6. Who provides support? Some companies decide that if employees own the device, they shoulder responsibility when it malfunctions. But time spent on support equals lost productivity, Park says. "So you take away a half-hour IT call, but the company may lose several hundred dollars as a result," he says.
DeBeasi suggests a division of responsibilities. "If it's an enterprise-developed app that's loaded onto the phone and it doesn't work properly, or it's a Cisco VPN client that enables network connection and is problematic, you probably should be able to call the help desk for that," he says. But for hardware-related issues or anything non-business-related, "call the Genius Bar," he says. 

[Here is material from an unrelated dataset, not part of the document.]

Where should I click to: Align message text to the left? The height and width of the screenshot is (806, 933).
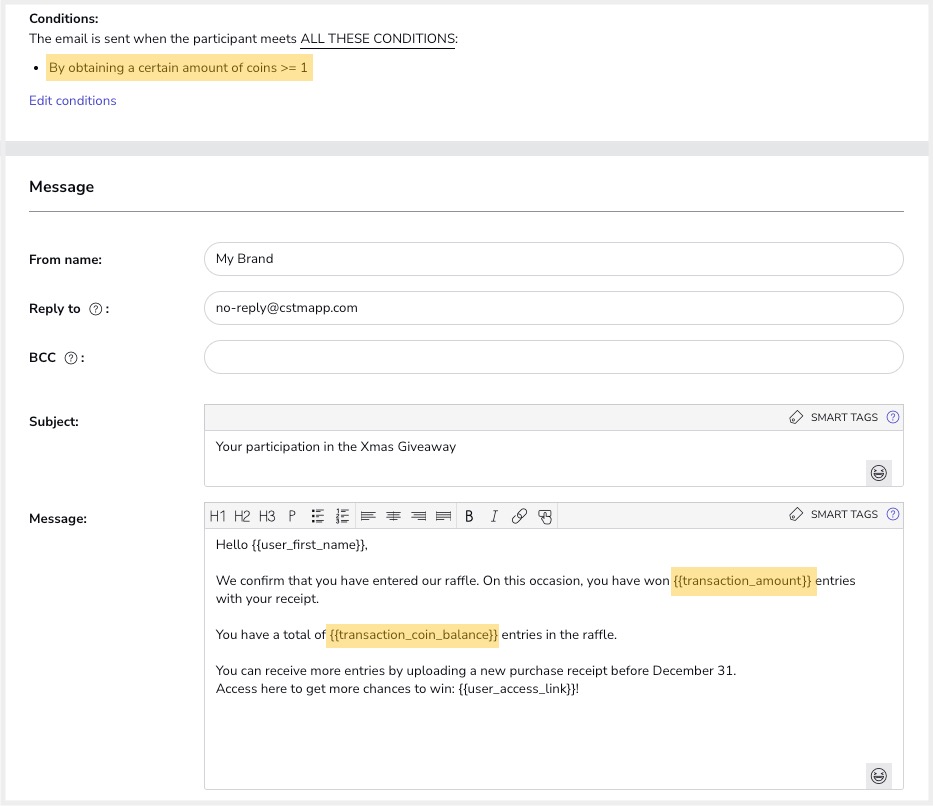(368, 516)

Either way, the policy needs to spell out these distinctions. Companies might want to consider self-support knowledge bases and forums, published on intranet portals or SharePoint sites, DeBeasi suggests. These can also serve to clarify what is and is not supported. 


7. Who pays for what? When companies formalize BYOD, the question arises of who foots the bill for both the device and ongoing usage charges. "With 4G devices, it's easy to start downloading a lot of gigabytes -- who's paying for that?" DeBeasi says. If most of the downloads are business-oriented, employees might expect the business to pay for it, but some companies might want to set a cap. Either way, the details of payment need to be spelled out in the policy.
Park sees three common options: no reimbursement; expensing of a portion of monthly usage costs; and one-time or ongoing stipends. Companies may even offer different plans for different employee roles, with some getting full reimbursement, for instance, and others partial.
The sheer number of issues that BYOD raises can be paralyzing, but the important thing is to take action. "You need to get out in front of this and put some kind of simple policy in place -- even if it's an imperfect one," DeBeasi says. "More than anything, BYOD is an experiential thing and not something you can learn by analyzing every possible consideration."